Brazil Launching a National Self Exclusion System
Brazil also announced that it will be rolling out a nationwide self exclusion register at the end of 2025. This will allow bettors and gamblers to voluntarily request to be self excluded, and they can do it for fixed terms or permanently. A bit like the UK’s safer gambling register, GamStop, if you self exclude from one licensed iGaming operator, you won’t be able to join or continue gambling at another licensed platform.
The self exclusion register, created through Brazil’s centralized databased Sigap, will use the player’s CPF, or Individual Taxpayer Registration numbers. Gamers need to submit this number when they register at new sites, and at their first login each day, as well as every 15 days for active users. Outside the UK, Spain also has a self exclusion register, which was introduced with the major Spanish iGaming reforms this year.
Brazil’s Onshore Channelization
The self exclusion register will stretch out to all licensed and officially governed gambling sites, with the goal of creating a safer environment for gamers in Brazil. One of the core objectives of the SPA is to increase the onshore channelization and bring more players to licensed sites. They want to draw a clearer line on what sites are approved and which aren’t, and make it more difficult for users to access internationally regulated or gray/black market gambling operators.
Brazil has blocked domains belonging to offshore operators, cut off payment methods associated with these operators, and issued clearer fines and enforcement actions against these brands. The initial reports suggest it could be paying off for Brazil, with heightened onshore channelization, but time will tell whether the public will respond positively to the many reforms that have been rolled out – and the ones that are still yet to come.

How Brazil’s iGaming Will Look Like in 2026
By 2026, Brazil’s iGaming market will be virtually unrecognizable from what it was a few years ago. Suspending municipal lotteries will not make as much of an impact on the scene as what else the SPA has been up to, with heightened taxation, greater KYC and responsible gambling limits, limited payment options and a new minimum legal age for gambling, among countless other new laws. Everything is converging toward a fully unified licensing system, rather than having local Jogo do Bicho or municipal gambling sites that could potentially use the fragmented state laws to offer something different.

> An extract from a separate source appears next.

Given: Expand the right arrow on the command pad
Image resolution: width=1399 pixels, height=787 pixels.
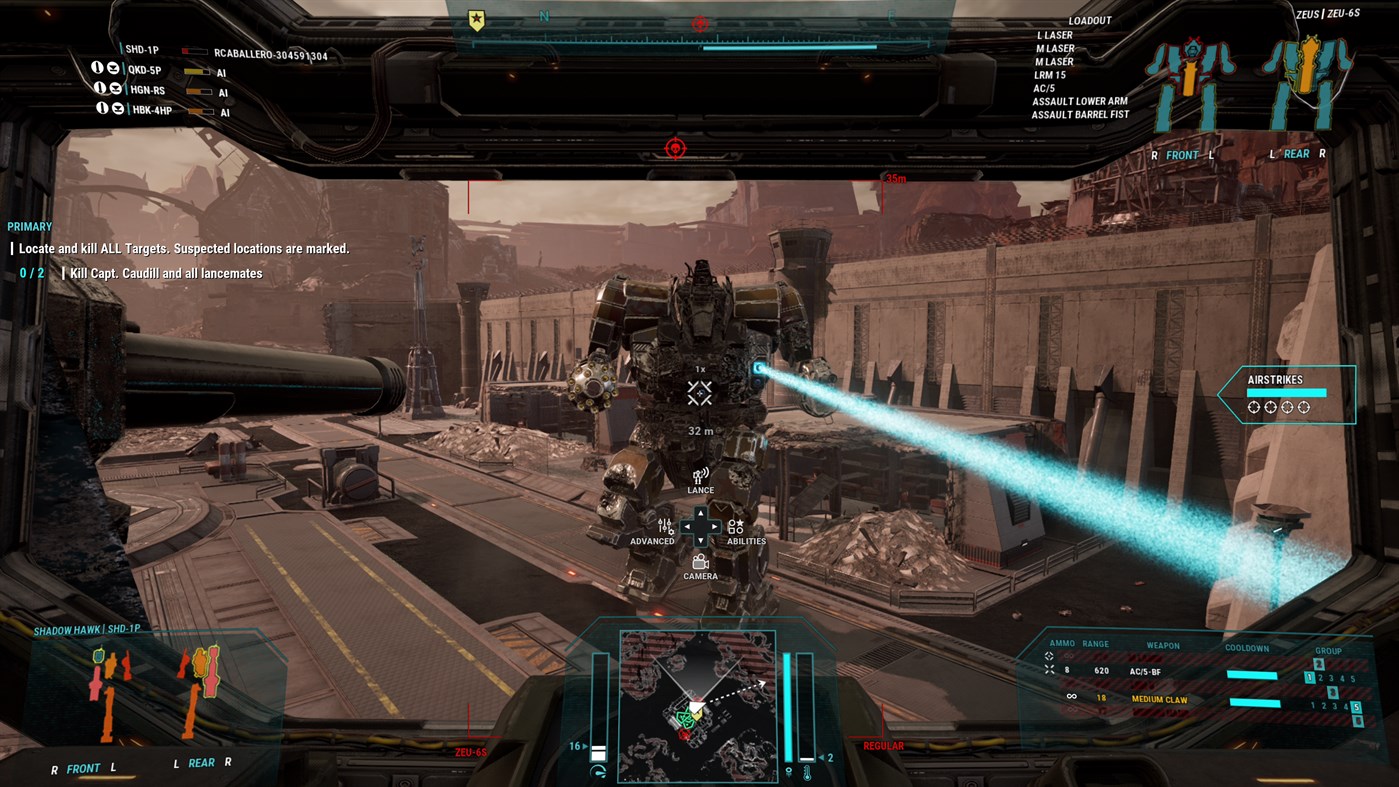Looking at the screenshot, I should [713, 525].
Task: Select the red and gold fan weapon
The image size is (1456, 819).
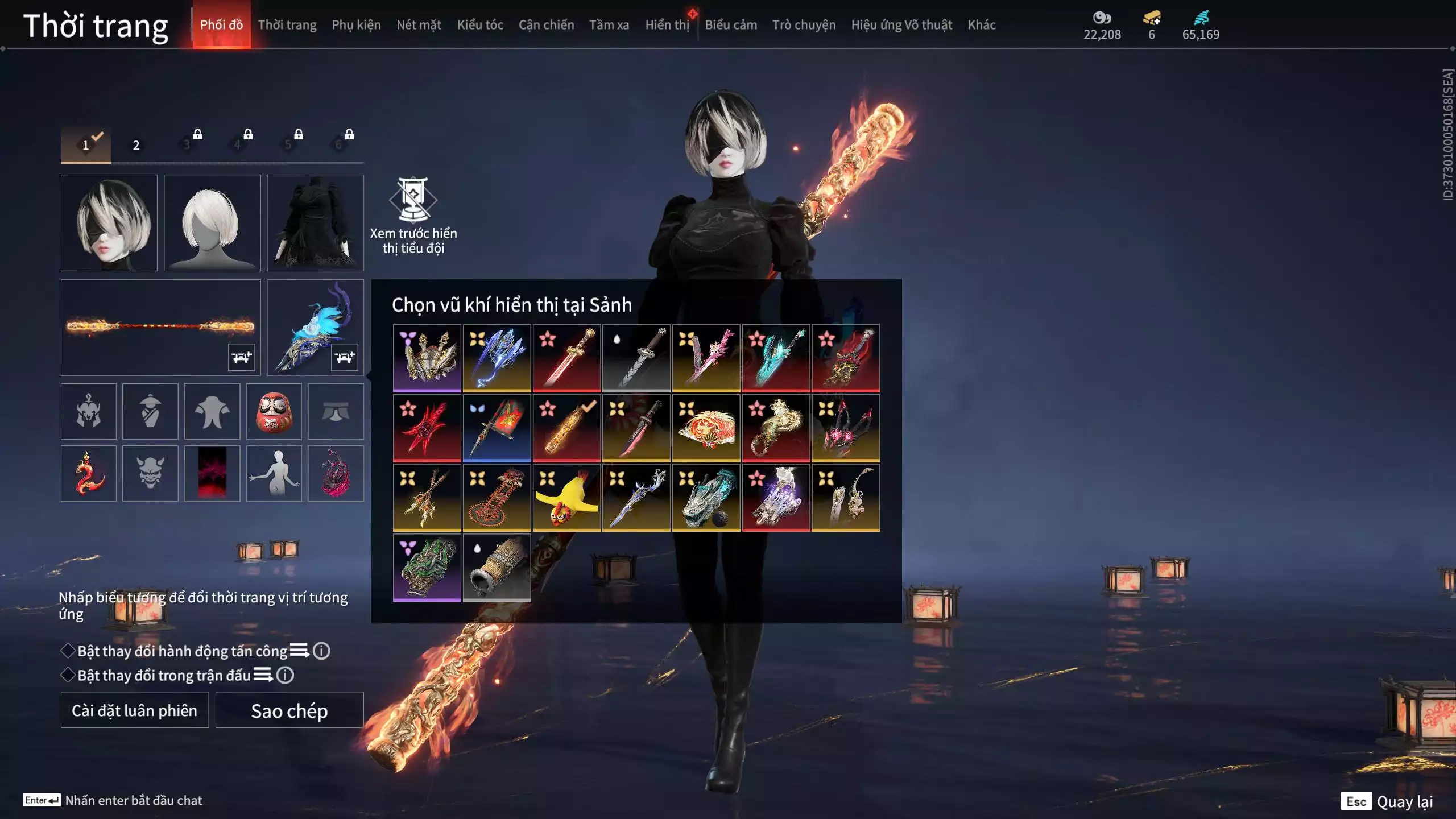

However constraining the laws may be on operators, Brazil is still a tremendous up and coming market, and so it won’t lead to a smaller field of brands. However, to meet the compliance costs and demands, operators may have to cut back on the quality of their products. Whether it is by cutting back on bonuses, increasing sportsbook juice, or just choosing online casino games that are cheaper to run – there will most likely be a few pinches in the near future.
From a player’s perspective, there are lots of new variables to factor in. The limited payment options, taxation on higher winnings, enforced spending limits and tightened KYC may turn some off, and even if those don’t, the offering of licensed sites may fall short of what Brazilian gamers have been accustomed to up until 2025. With Brazil becoming one of the most structured, tightly regulated, and closely monitored gambling markets in the world, time will tell whether the reforms succeed or whether Brazil will need to continue tweaking laws to stop losing gamers to the unregulated channels.